▶ _Исходный текст_
--------------------

Игорь Померанцев: С точки зрения нашей, с точки зрения XXI века, первая волна русского зарубежья кажется массой, коллективом. Насколько я знаю, они по-разному эмигрировали, у них была своя иерархия, там были рукопожатные люди и нерукопожатные. Как вы себе представляете этот социальный срез первой волны русского зарубежья?
К каждой русской фамилии можно прибавить "вор"
Иван Толстой: Я согласен с вами, мы воспринимаем первую волну как нечто целое, большое и целое потому, что это был полноценный срез общества. Это был не трамвай, а вагон международного экспресса, там были все те силы, которые были и в России, поэтому первую волну эмиграции мы воспринимаем как общество, просто оно перестало быть государством. Даже враги держались друг друга, потому что вокруг плескалась холодная вода, вода чужбины, ступишь и куда-то провалишься. Общество, где ты не знаешь языка, где непонятно, как найти работу, и так далее. Чуть-чуть страшновато, боязно, я бы сказал, не страшно, но боязно. Хотя внутри, батюшки-светы, чего там только не было: евреи и антисемиты, провокаторы и интеллигенты, либералы и анархисты. Как говорила великолепная Надежда Тэффи про русскую эмиграцию уже в 1921 году (расцвет, казалось бы, все с нами, все здесь в одном ковчеге), но она говорила: "Вот точно так же, как к испанской фамилии можно прибавить "дон", так к каждой русской фамилии, не ошибешься, можно прибавить "вор".

--------------------

▶ _Состав данных_
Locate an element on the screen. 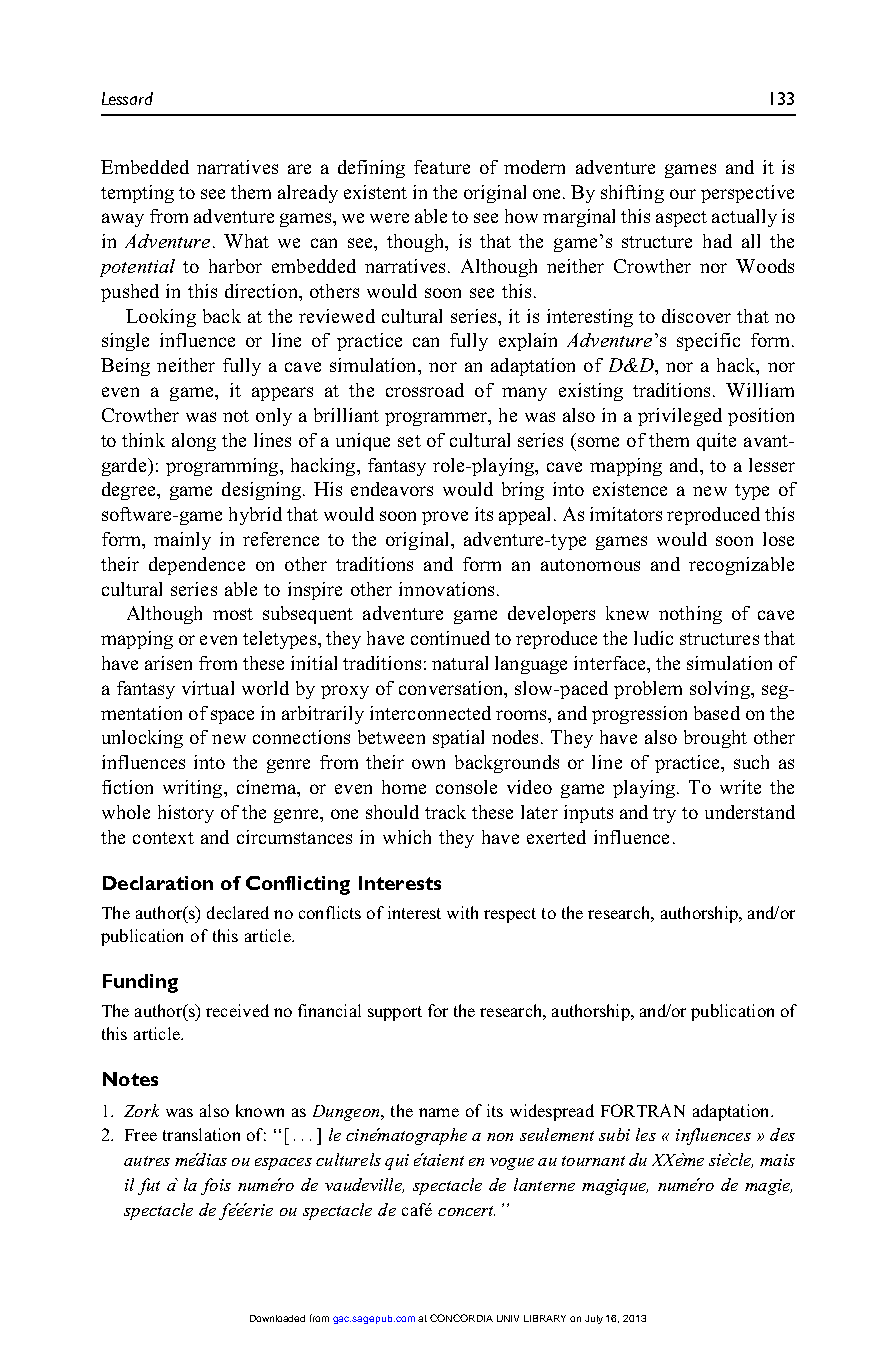 The height and width of the screenshot is (1345, 896). aspect is located at coordinates (681, 219).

--------------------

▶ _Ваша задача_
Перепишите фрагмент текста о первой волне русской эмиграции, начиная со слов «Игорь Померанцев: С» и заканчивая словами «волны русского зарубежья?». Подставьте в нем «сообществом» вместо «коллективом». Эти данные для работы не нужны.

▶ _Выполненное задание_
Игорь Померанцев: С точки зрения нашей, с точки зрения XXI века, первая волна русского зарубежья кажется массой, сообществом. Насколько я знаю, они по-разному эмигрировали, у них была своя иерархия, там были рукопожатные люди и нерукопожатные. Как вы себе представляете этот социальный срез первой волны русского зарубежья?